◆ **Task details**: Would you copy the records exactly, leaving the pictures out?

--*--

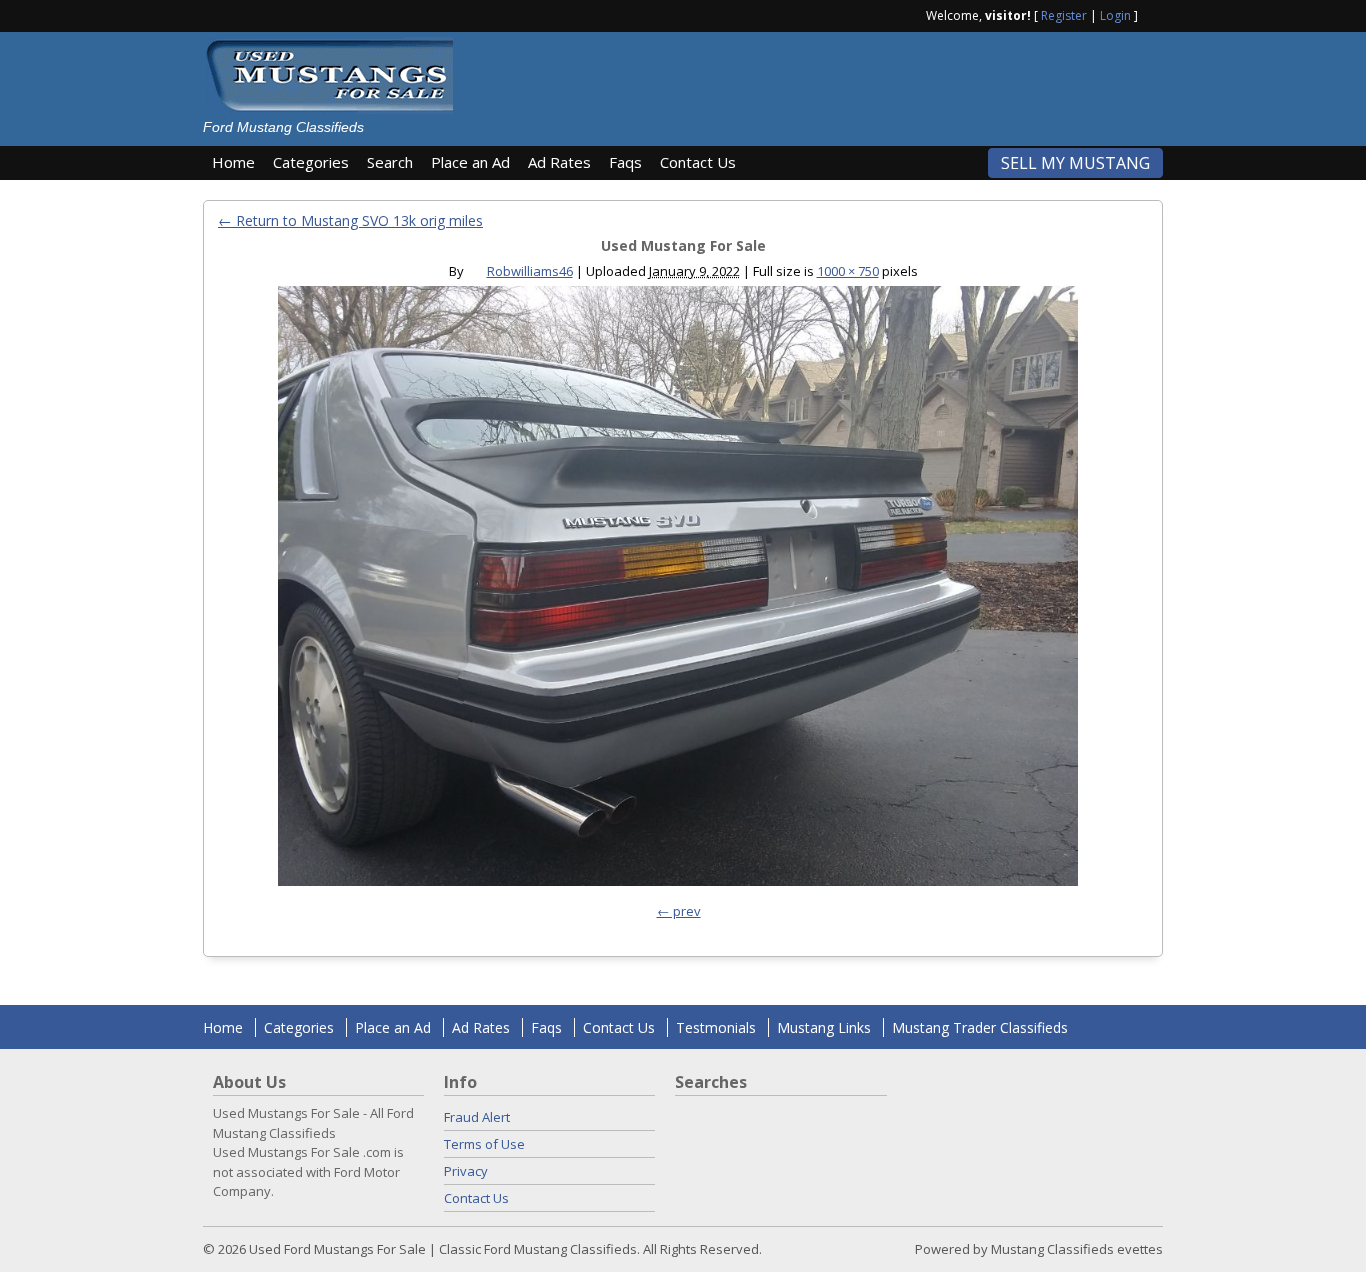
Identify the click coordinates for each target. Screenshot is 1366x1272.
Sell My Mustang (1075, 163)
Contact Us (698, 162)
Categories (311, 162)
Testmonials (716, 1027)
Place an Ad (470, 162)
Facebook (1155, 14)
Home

--*--

◆ **Task answer**:
Identify the click coordinates for each target. Screenshot is 1366x1272.
Sell My Mustang (1075, 163)
Contact Us (698, 162)
Categories (311, 162)
Testmonials (716, 1027)
Place an Ad (470, 162)
Facebook (1155, 14)
Home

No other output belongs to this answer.